Isu pemakzulan terhadap Presiden Joko Widodo (Jokowi), yang dipicu oleh kelompok yang tergabung dalam Petisi 100, ternyata tidak mendapat dukungan dari partai-partai di Dewan Perwakilan Rakyat (DPR). Parpol-parpol tersebut tetap solid mendukung Jokowi, dan menurut pakar, pelaksanaan pemakzulan presiden di tingkat tata negara sangat mustahil.
Isu pemakzulan mencuat setelah kelompok yang mengatasnamakan Petisi 100, yang melibatkan tokoh-tokoh seperti Amien Rais, mendatangi Menko Polhukam Mahfud MD pada Selasa (9/1/2024). Kelompok tersebut menuduh Presiden Jokowi telah mendobrak konstitusi.
Menko Polhukam Mahfud MD menanggapi permohonan tersebut dengan menegaskan bahwa pemakzulan presiden bukan urusan menteri, melainkan ranah partai politik dan DPR. Mahfud juga menjelaskan bahwa pemakzulan hanya dapat dilakukan dengan memenuhi lima syarat, antara lain terlibat korupsi, penyuapan, melakukan kejahatan berat, melanggar ideologi negara, dan melanggar kepantasan atau etika.
“Pemilu sudah kurang 30 hari, (pendakwaan) di tingkat DPR saja tidak bakal selesai untuk mencari sepertiga (anggota) DPR yang memakzulkan. Belum lagi sidangnya (di Mahkamah Konstitusi),” ungkap Mahfud.
Hingga saat ini, parpol-parpol di DPR juga tidak memberikan dukungan terhadap isu pemakzulan. Ketua Umum Partai Golkar Airlangga Hartarto menegaskan bahwa DPR aman dan tidak ada isu pemakzulan. Bendahara Umum DPP Partai NasDem Ahmad Sahroni berpendapat bahwa isu pemakzulan muncul karena adanya kekhawatiran kalah dalam Pilpres 2024.
Sementara itu, Ketua DPR Puan Maharani mengimbau semua pihak untuk tetap menjaga kondusivitas menjelang Pemilu 2024. Pakar hukum tata negara seperti Prof Jimly Asshiddiqie dan Zainal Arifin Mochtar juga menilai bahwa pemakzulan presiden tidak sederhana dan sulit dilaksanakan dalam waktu yang singkat.

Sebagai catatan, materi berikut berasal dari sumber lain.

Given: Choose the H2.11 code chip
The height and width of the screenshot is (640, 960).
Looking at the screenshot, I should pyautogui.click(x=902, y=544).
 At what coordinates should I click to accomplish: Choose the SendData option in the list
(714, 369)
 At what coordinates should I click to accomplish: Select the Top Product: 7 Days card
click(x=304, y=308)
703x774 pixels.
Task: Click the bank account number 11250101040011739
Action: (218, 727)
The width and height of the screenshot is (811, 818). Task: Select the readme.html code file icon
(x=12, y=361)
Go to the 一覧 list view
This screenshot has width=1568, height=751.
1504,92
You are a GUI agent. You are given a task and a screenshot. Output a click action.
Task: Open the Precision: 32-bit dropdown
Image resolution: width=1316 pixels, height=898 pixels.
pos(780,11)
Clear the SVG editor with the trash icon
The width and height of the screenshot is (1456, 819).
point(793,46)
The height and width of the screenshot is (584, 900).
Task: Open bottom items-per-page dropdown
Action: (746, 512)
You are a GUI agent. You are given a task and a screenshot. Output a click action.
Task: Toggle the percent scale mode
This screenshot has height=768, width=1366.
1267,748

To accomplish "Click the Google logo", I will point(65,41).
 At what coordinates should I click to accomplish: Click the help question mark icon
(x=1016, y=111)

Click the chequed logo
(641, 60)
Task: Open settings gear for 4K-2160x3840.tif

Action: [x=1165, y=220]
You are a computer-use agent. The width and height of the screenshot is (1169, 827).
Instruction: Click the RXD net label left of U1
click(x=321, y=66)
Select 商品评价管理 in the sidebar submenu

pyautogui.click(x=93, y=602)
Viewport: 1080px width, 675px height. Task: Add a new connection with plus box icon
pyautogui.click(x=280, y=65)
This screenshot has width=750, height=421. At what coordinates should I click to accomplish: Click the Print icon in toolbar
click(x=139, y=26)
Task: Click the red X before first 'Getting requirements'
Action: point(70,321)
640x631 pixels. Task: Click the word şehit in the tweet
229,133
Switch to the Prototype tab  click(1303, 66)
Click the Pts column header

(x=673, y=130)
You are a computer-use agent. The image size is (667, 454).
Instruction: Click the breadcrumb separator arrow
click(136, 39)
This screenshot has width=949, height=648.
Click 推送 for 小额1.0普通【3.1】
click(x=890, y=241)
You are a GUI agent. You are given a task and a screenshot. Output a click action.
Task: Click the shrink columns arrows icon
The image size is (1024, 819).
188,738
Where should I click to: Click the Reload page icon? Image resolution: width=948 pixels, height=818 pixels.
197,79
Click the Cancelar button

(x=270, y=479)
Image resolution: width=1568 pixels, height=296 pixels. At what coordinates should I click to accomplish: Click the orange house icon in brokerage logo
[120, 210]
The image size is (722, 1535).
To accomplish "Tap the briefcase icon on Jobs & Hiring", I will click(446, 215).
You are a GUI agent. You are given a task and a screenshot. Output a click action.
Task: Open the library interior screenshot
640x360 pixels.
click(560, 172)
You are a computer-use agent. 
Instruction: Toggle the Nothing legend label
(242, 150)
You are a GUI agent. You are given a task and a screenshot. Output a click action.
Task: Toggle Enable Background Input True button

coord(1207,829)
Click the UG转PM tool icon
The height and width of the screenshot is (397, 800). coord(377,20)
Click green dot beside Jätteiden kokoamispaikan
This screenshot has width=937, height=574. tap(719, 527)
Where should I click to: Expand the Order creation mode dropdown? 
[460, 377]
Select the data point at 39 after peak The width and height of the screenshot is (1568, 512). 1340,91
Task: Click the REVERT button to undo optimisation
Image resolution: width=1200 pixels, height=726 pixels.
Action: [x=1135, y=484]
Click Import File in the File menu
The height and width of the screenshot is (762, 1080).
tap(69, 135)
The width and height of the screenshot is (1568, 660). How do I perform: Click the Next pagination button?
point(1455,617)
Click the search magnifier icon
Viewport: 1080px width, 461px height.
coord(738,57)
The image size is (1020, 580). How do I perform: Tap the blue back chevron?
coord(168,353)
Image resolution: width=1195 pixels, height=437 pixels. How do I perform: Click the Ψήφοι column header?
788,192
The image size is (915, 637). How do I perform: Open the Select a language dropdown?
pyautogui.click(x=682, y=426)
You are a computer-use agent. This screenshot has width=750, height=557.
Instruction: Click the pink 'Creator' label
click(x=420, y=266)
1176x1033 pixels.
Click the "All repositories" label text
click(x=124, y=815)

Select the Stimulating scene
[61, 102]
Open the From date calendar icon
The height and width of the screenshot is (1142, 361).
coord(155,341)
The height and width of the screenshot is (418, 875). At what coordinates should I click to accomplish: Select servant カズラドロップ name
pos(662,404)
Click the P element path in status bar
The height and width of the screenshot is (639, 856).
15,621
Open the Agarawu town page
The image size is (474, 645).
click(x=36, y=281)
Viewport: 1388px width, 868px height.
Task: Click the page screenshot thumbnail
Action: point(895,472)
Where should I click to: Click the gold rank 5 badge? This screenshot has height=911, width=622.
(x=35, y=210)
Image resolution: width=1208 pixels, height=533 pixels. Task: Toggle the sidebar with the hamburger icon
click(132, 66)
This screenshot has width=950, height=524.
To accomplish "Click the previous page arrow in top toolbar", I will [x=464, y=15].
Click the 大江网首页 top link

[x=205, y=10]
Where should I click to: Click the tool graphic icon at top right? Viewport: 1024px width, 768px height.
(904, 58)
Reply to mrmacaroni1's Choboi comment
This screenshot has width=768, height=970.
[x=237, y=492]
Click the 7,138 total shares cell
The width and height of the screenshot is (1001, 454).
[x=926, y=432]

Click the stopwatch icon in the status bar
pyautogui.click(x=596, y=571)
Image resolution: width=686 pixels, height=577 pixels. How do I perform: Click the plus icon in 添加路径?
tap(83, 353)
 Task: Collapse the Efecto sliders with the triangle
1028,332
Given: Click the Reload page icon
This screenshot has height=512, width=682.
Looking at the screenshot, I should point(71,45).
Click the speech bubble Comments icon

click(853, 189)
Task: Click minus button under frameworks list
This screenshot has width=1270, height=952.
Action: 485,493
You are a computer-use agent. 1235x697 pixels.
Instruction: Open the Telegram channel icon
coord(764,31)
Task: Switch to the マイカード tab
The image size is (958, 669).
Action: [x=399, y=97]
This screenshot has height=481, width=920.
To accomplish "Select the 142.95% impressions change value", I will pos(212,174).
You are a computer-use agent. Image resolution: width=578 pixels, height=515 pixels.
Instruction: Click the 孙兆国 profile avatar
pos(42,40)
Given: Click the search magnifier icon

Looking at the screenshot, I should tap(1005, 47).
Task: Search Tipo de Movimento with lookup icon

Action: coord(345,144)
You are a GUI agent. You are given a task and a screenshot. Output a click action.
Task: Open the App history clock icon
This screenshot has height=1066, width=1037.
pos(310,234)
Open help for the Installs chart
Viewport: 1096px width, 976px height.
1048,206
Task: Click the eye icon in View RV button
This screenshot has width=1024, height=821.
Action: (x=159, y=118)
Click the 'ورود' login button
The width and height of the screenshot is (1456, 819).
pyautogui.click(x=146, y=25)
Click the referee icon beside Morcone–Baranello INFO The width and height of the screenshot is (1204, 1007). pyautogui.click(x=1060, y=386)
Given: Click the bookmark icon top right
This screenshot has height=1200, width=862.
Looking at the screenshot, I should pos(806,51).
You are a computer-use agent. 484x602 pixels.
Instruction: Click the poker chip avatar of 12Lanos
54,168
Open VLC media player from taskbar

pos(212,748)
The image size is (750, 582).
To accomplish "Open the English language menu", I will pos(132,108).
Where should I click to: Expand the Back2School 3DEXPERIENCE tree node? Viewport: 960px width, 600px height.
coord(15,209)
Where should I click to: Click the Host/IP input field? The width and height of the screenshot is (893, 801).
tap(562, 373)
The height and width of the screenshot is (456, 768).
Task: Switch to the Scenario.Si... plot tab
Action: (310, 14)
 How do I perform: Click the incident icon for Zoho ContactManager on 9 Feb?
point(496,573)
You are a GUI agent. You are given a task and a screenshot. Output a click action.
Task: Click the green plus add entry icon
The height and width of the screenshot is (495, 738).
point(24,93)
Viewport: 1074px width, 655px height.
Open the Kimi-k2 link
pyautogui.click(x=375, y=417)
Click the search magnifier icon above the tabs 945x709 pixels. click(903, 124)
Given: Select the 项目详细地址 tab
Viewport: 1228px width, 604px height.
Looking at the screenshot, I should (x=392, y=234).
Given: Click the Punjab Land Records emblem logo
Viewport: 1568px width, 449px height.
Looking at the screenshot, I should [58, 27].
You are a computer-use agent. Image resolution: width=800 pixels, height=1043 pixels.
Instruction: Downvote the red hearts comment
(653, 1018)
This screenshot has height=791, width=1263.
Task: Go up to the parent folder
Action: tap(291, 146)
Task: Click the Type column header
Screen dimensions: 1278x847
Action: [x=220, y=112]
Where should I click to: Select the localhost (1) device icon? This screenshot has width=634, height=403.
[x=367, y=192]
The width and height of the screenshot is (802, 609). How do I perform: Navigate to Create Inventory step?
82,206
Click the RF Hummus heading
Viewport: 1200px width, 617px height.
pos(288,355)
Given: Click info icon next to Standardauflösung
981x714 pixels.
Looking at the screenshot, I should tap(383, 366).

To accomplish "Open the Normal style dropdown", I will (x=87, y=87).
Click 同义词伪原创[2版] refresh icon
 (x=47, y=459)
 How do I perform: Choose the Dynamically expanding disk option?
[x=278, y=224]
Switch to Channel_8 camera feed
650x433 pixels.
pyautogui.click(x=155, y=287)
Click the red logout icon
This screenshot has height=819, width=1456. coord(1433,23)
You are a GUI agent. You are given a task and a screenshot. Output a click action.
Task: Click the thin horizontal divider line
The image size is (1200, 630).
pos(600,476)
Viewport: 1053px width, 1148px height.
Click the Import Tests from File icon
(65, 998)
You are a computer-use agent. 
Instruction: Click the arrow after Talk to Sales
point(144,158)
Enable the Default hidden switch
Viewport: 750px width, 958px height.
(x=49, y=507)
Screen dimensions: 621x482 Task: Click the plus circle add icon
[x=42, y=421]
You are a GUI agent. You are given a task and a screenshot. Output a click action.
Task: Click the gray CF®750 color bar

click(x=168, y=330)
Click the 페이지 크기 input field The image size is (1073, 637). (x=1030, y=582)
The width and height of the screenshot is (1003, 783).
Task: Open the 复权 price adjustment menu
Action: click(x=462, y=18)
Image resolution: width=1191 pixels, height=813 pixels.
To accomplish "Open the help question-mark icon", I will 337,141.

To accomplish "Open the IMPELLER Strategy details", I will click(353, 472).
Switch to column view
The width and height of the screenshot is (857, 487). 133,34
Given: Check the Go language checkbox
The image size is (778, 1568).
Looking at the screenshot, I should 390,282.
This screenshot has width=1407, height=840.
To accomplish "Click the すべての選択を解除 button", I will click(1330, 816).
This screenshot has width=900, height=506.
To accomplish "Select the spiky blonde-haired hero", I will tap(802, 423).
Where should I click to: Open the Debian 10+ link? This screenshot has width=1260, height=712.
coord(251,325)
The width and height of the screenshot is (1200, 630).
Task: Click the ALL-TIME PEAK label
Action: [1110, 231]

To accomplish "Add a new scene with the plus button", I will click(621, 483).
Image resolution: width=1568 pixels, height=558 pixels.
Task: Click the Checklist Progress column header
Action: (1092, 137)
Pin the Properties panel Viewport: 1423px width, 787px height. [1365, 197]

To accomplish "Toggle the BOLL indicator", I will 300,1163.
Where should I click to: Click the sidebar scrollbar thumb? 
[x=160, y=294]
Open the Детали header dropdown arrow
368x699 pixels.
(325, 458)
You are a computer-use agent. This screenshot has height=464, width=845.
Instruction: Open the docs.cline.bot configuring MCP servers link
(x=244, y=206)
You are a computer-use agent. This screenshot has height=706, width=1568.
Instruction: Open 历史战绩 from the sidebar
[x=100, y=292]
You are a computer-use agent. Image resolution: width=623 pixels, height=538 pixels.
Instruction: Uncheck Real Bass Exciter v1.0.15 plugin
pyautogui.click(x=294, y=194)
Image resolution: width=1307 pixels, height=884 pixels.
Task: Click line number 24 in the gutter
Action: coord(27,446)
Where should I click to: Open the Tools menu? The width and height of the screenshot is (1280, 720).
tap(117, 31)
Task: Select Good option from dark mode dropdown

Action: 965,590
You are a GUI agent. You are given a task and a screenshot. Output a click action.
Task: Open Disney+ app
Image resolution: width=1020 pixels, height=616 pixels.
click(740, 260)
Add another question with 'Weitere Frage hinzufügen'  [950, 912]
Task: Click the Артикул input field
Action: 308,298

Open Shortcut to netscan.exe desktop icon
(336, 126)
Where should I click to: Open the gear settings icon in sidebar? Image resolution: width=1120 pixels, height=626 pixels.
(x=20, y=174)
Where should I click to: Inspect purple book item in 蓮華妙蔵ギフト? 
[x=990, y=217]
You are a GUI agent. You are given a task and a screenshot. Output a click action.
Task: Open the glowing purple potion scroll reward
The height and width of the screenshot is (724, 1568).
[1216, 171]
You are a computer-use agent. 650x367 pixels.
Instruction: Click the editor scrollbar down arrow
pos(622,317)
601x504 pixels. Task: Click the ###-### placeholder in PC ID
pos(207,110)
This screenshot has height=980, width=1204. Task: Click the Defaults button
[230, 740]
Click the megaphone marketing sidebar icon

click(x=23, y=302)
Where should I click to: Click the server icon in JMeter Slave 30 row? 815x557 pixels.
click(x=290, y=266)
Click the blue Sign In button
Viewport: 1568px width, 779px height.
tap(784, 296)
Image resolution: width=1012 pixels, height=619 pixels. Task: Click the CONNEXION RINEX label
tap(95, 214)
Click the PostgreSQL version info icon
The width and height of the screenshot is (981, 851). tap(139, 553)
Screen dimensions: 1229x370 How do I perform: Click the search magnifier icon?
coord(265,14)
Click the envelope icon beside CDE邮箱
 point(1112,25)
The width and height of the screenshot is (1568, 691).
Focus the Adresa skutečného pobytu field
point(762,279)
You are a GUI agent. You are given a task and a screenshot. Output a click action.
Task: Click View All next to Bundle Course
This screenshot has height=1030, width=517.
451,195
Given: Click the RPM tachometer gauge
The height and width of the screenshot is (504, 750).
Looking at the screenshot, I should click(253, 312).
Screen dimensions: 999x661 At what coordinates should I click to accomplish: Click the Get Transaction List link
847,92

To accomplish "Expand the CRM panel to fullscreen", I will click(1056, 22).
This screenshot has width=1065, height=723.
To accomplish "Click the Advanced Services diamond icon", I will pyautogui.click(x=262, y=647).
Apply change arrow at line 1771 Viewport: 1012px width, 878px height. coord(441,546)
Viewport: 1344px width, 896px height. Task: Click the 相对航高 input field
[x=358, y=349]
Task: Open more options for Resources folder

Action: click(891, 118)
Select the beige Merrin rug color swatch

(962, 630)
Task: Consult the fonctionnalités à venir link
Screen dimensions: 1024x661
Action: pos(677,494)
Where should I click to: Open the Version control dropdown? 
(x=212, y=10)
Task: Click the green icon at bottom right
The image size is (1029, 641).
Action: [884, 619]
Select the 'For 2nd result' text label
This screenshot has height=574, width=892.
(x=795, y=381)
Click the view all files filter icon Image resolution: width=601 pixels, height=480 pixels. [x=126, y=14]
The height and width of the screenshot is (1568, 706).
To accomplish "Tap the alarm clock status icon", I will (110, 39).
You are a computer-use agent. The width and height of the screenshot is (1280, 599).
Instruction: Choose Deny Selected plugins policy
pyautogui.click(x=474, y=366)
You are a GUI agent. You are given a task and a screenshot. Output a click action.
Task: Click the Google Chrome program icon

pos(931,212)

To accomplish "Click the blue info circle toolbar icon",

Pakar hukum tata negara dari Universitas Gadjah Mada (UGM) Zainal Arifin Mochtar menambahkan bahwa proses pemakzulan presiden harus dimulai dari penentuan alasan pemberhentian hingga diproses di parlemen, dan setelah suara mayoritas setuju, akan dibahas di Mahkamah Konstitusi.